Köln. Die Hamburger feiern zum Start in die neue Saison den ersten Sieg. HSV-Held des Abends war auch ohne Glatzel und Selke ein Stürmer.

Die rund 5000 mitgereisten Hamburger Fans sangen in den Schlussminuten immer wieder leidenschaftlich gegen die lautstarke Kölner Kulisse an. Der gesamte Gästeblock riss dem Schlusspfiff entgegenfiebernd die Arme hoch, doch Schiedsrichter Max Bursa hatte noch nicht genug gesehen und legte sechs Minuten Nachspielzeit obendrauf. Als auch diese überstanden waren, gab es kein Halten mehr beim HSV – weder bei den Fans und Spielern, noch bei Trainer Steffen Baumgart. Der HSV siegt mit 2:1 (2:0) zum Auftakt der neuen Zweitligasaison beim Bundesligaabsteiger 1. FC Köln und unterstreicht, dass der Aufstieg auch diesmal nur über Hamburg führt. „Spitzenreiter, Spitzenreiter, hey, hey“, sangen die HSV-Fans.
....
## AUFTRAG 1:
Stimmen diese Aussagen mit dem Spielbericht überein? (a) Rund 5000 Hamburger Fans waren nach Köln mitgereist. (b) Der Schiedsrichter ließ vier Minuten nachspielen. (c) Glatzel und Selke standen für den HSV auf dem Platz. Antworte jeweils mit Ja oder Nein und zitiere die Worte aus dem Spielbericht, die den Ausschlag geben.
## AUFTRAG 2:
Schreib aus dem Spielbericht die Stelle von „Köln. Die Hamburger“ bis „sangen die HSV-Fans.“ wortgetreu ab.
....
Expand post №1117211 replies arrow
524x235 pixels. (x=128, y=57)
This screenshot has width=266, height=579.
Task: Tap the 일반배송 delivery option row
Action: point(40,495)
....
## LÖSUNG 1:
(a) Ja: „Die rund 5000 mitgereisten Hamburger Fans“
(b) Nein: „legte sechs Minuten Nachspielzeit obendrauf“
(c) Nein: „auch ohne Glatzel und Selke“

## LÖSUNG 2:
Köln. Die Hamburger feiern zum Start in die neue Saison den ersten Sieg. HSV-Held des Abends war auch ohne Glatzel und Selke ein Stürmer.

Die rund 5000 mitgereisten Hamburger Fans sangen in den Schlussminuten immer wieder leidenschaftlich gegen die lautstarke Kölner Kulisse an. Der gesamte Gästeblock riss dem Schlusspfiff entgegenfiebernd die Arme hoch, doch Schiedsrichter Max Bursa hatte noch nicht genug gesehen und legte sechs Minuten Nachspielzeit obendrauf. Als auch diese überstanden waren, gab es kein Halten mehr beim HSV – weder bei den Fans und Spielern, noch bei Trainer Steffen Baumgart. Der HSV siegt mit 2:1 (2:0) zum Auftakt der neuen Zweitligasaison beim Bundesligaabsteiger 1. FC Köln und unterstreicht, dass der Aufstieg auch diesmal nur über Hamburg führt. „Spitzenreiter, Spitzenreiter, hey, hey“, sangen die HSV-Fans.